China, the world’s largest steelmaker, plans to create one or two producers the size of global leader ArcelorMittal to win better prices from customers and material suppliers, according to the famous "well informed but unnamed source".
The Ministry of Industry and Information Technology will push for mergers and acquisitions among the nation’s more than 800 steel mills.
The Chinese government in August said the fragmented steel industry has led to overcapacity, depressing metal prices and reducing the ability of Baosteel and others to obtain cheaper materials. The nation accounted for half of global imports of iron ore in 2008, and failed this year to win a price cut agreement from BHP Billiton Ltd. and Rio Tinto Group.
Zhou Xizeng, chief analyst with Citic Securities, said, “Bigger mills will emerge as Baosteel and others lead domestic acquisitions.
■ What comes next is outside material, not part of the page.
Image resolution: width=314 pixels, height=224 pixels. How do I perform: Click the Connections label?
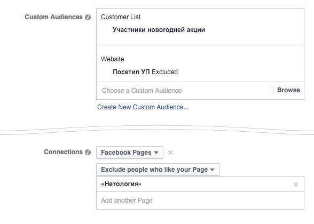[63, 152]
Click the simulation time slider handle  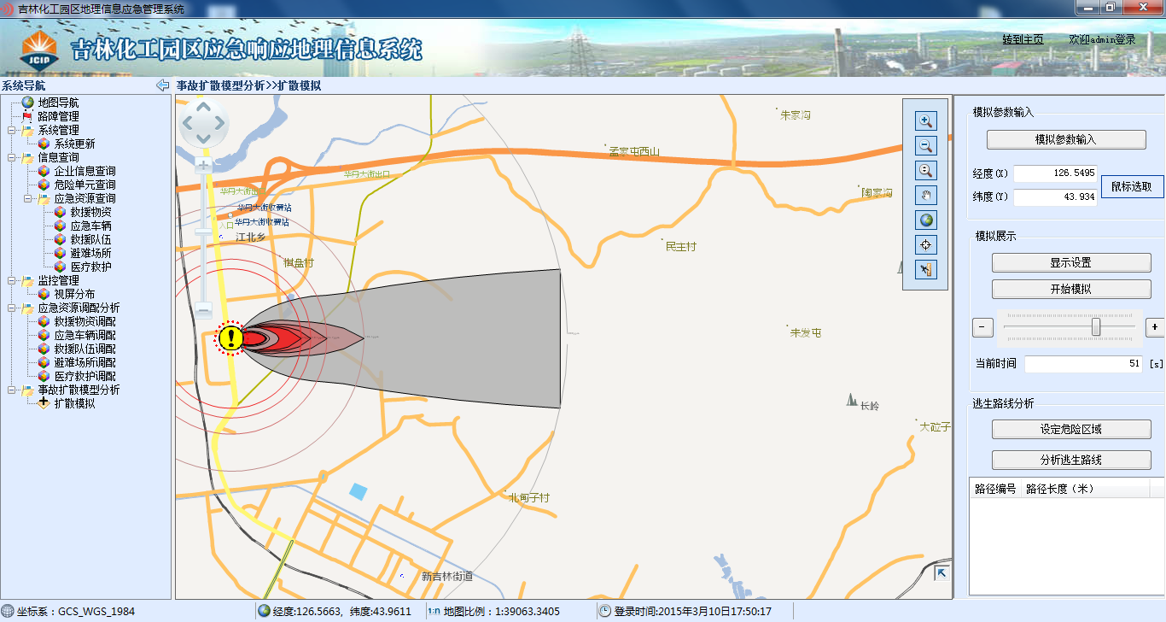tap(1096, 327)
The advantages of such a policy are obvious — bigger mills will be better in technology development, have larger sales channels and lower costs.”
Li Xinchuang, executive director of China Metallurgical Industrial Planning and Research Institute, a state-run government adviser, confirmed a steel policy plan is under discussion. He declined to reveal details.
The unnamed source said China should have one or two producers with capacity of 100 million metric tons each by 2015 under the proposed policy. The 10-biggest mills should account for 75% of China’s output by 2020, up from an earlier target of 70%.
ArcelorMittal produced 101.6 million tons of steel last year. Baosteel, China’s biggest steelmaker, made 35.44 million tons, followed by Hebei Iron & Steel Group with 33.3 million tons. The nation’s 2009 output was 500.5 million tons.
Bloomberg reported that under the new policy, the Chinese government also wants steelmakers to reduce reliance on imports of iron ore by buying more scrap steel as alternative raw materials, the person said.